ÜYELERDEN NE KADAR PARA TOPLADI, O PARALAR NASIL HARCANDI BİLMİYORUZ
Bunlar dururken, üyelerinden ne kadar para toplandı, o paralar nasıl harcandı bilmiyoruz. Yani kooperatiflerin dün ya da evvelsi gün mahkeme tutanaklarını okurken, ifade veren bazı inşaat şirketlerinin temsilcilerinin ifadelerini üzülerek okudum.
O KARARLARIN NASIL VERİLDİĞİNİ BİLMİYORUZ
Diyorlar ki, ‘Biz yaptık ama paramızı alamadık.’ Kiminle anlaşma yaptınız? İZBETON’un tamamen dışında olan alt taşeron firmaları. Onları kimin kurduğunu, o kararların nasıl verildiğini bilmiyoruz. Gördüğümüz şu; inşaatlar ilerlemiyor, süreler dolmuş, hak sahipleri dairelerini bekliyor. ‘Neden inşaat yapılmıyor’ yanıtını veremiyoruz. Bunlar bizim dışımızda.
BİZ İNŞAATLARI BİTİRMEYE ÇALIŞIYORUZ; BUNU ANLAMAK BU KADAR ZOR MU?
Biz inşaatları bitirmeye çalışıyoruz. Bunu anlamak bu kadar zor mu? Örnekköy’deki iki etabın ihalesini yaptık. Mart-Nisan ayında teslim etmeyi hedefliyoruz.
UZUNDERE’DEKİ İNŞAATLARI İHALE ETTİK
Uzundere’deki inşaatları ihale ettik. Bunu da bir firma aldı, yakında yapımına başlayacak. En kısa sürede teslim edeceğiz.

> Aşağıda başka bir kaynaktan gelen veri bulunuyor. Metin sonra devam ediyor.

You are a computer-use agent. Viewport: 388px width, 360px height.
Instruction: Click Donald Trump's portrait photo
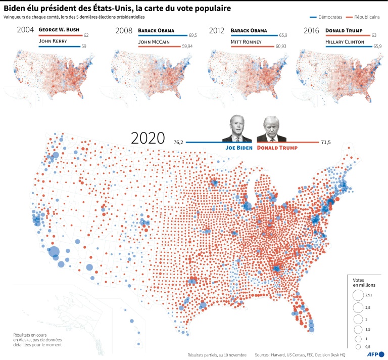(272, 129)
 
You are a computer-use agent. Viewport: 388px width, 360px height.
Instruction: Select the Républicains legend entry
(366, 17)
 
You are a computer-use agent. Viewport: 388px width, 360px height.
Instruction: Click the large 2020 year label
(148, 138)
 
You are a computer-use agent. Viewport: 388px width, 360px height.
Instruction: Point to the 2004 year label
(25, 30)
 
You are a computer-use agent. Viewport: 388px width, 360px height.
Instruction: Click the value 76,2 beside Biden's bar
(178, 143)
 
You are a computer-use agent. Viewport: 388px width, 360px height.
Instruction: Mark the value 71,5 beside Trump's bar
(326, 143)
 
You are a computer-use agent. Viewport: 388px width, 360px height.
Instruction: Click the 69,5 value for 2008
(192, 35)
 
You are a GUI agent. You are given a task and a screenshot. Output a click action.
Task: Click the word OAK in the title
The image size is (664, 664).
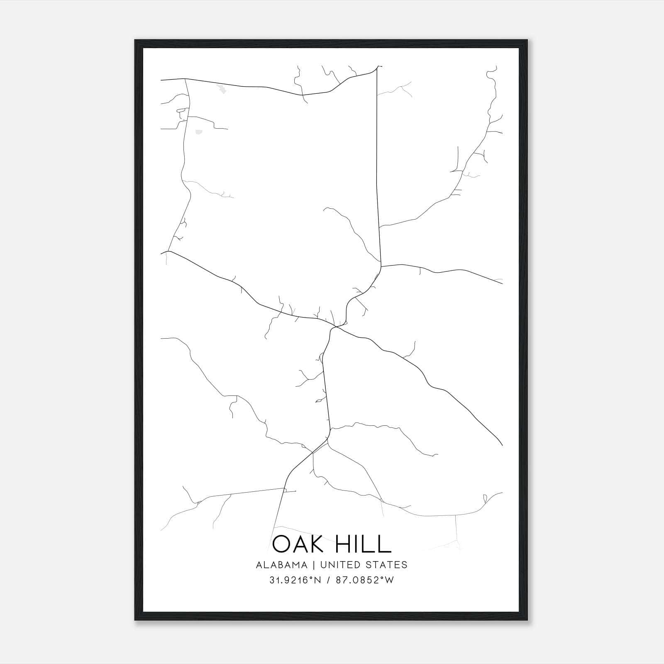[x=298, y=544]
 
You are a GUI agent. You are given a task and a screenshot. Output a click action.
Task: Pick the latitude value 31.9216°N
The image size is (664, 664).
[x=294, y=580]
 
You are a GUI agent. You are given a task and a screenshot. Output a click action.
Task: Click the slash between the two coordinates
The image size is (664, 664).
[x=329, y=580]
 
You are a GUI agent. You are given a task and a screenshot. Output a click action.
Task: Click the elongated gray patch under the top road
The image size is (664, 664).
[x=222, y=89]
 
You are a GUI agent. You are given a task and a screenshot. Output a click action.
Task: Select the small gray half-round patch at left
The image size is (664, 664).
[x=198, y=132]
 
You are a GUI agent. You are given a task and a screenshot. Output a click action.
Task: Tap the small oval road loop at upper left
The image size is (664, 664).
[x=181, y=110]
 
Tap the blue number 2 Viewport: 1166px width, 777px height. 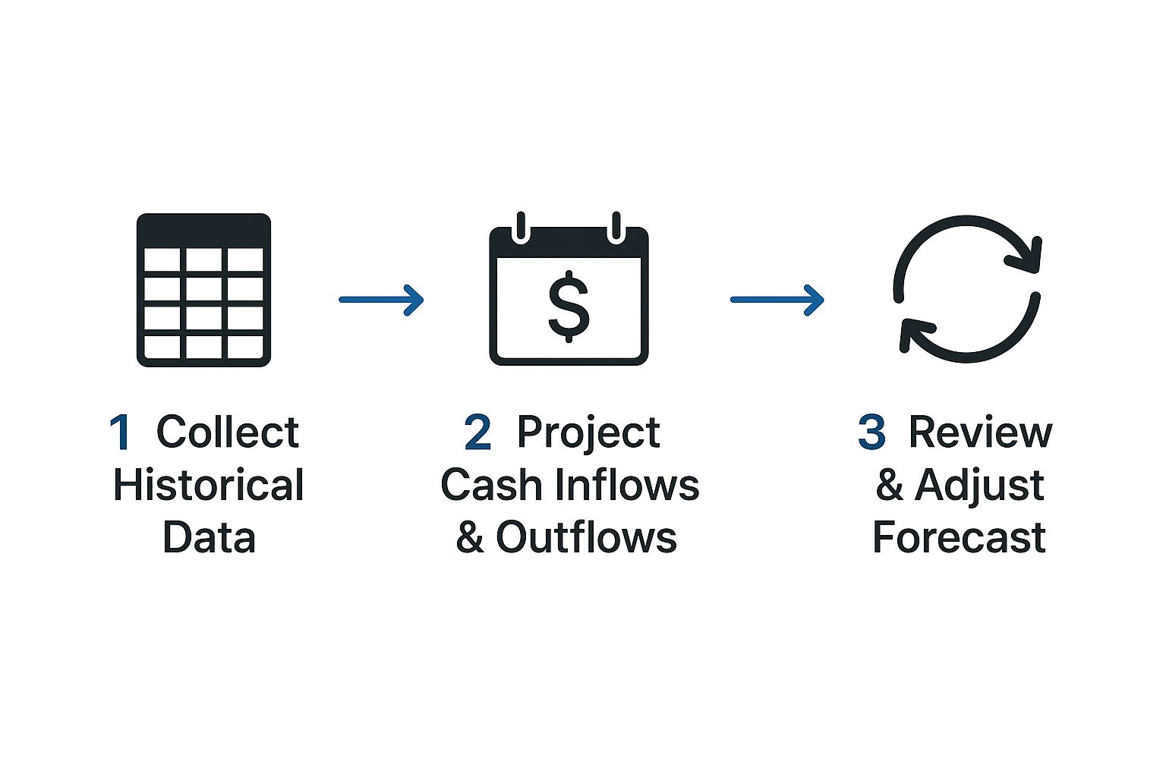coord(477,433)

4734 sayılı Kanun’la biz bunları yaptık. Burada hukuk ve üst idarenin zorunlu tuttuğu yoldur bu. Kooperatifler ihalelerle ilgili itirazlarda bulundular, hepsi reddedildi. İZBB herhangi bir davayı kaybetmedi. Çünkü biz kamu zararı oluşmasın ve hak sahiplerine daireler teslim edilsin diye uğraşıyoruz. Aleyhimize olan bir dava ya da tedbir kararı da yok.
UZUNDERE’DE NİYET PROTOKOLÜ İMZALANDI, ÇÖZÜLMÜŞ OLACAK
İZBETON yönetiminin, daire başkanlığımızın, genel sekreter yardımcılarımızın yoğun çabasıyla Örnekköy 3 ve Uzundere’de de niyet protokolü imzalandı. Onlar bu protokolü onaylattıktan sonra zaten çözülmüş olacak.

HANGİ KOOPERATİFE KARŞIYIM; DURUP DURUP BU LAFLARI ETMENİN NE ALEMİ VAR?
Hangi kooperatife karşıyım? Keyfi olarak aldı kooperatiflerden ve inşaatları yapma kararı aldı. Kim diyebilir? Buradaki insanların dairelerine kavuşması dışında ne amacımız olabilir. Durup durup bu lafları etmenin ne âlemi var?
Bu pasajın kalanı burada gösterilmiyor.